You are given an array arr which consists of only zeros and ones, divide the array into three non-empty parts such that all of these parts represent the same binary value.

If it is possible, return any [i, j] with i + 1 < j, such that:

  • arr[0], arr[1], ..., arr[i] is the first part,
  • arr[i + 1], arr[i + 2], ..., arr[j - 1] is the second part, and
  • arr[j], arr[j + 1], ..., arr[arr.length - 1] is the third part.
  • All three parts have equal binary values.
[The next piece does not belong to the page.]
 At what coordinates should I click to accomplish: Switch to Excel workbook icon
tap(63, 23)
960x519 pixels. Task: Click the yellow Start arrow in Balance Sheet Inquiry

If it is not possible, return [-1, -1].

Note that the entire part is used when considering what binary value it represents. For example, [1,1,0] represents 6 in decimal, not 3. Also, leading zeros are allowed, so [0,1,1] and [1,1] represent the same value.

 

Example 1:

Input: arr = [1,0,1,0,1]
Output: [0,3]

Example 2:

Input: arr = [1,1,0,1,1]
Output: [-1,-1]

Example 3:

Input: arr = [1,1,0,0,1]
Output: [0,2]

 

Constraints:

  • 3 <= arr.length <= 3 * 104
  • arr[i] is 0 or 1

Solutions

Solution 1: Counting + Three Pointers

We denote the length of the array as $n$, and the number of '1's in the array as $cnt$.

Obviously, $cnt$ must be a multiple of $3$, otherwise the array cannot be divided into three equal parts, and we can return $[-1, -1]$ in advance. If $cnt$ is $0$, it means that all elements in the array are '0', and we can directly return $[0, n - 1]$.

We divide $cnt$ by $3$ to get the number of '1's in each part, and then find the position of the first '1' in each part in the array arr (refer to the $find(x)$ function in the following code), denoted as $i$, $j$, $k$ respectively.

0 1 1 0 0 0 1 1 0 0 0 0 0 1 1 0 0
  ^         ^             ^
  i         j             k

Then we start from $i$, $j$, $k$ and traverse each part at the same time, check whether the corresponding values of the three parts are equal. If they are, continue to traverse until $k$ reaches the end of arr.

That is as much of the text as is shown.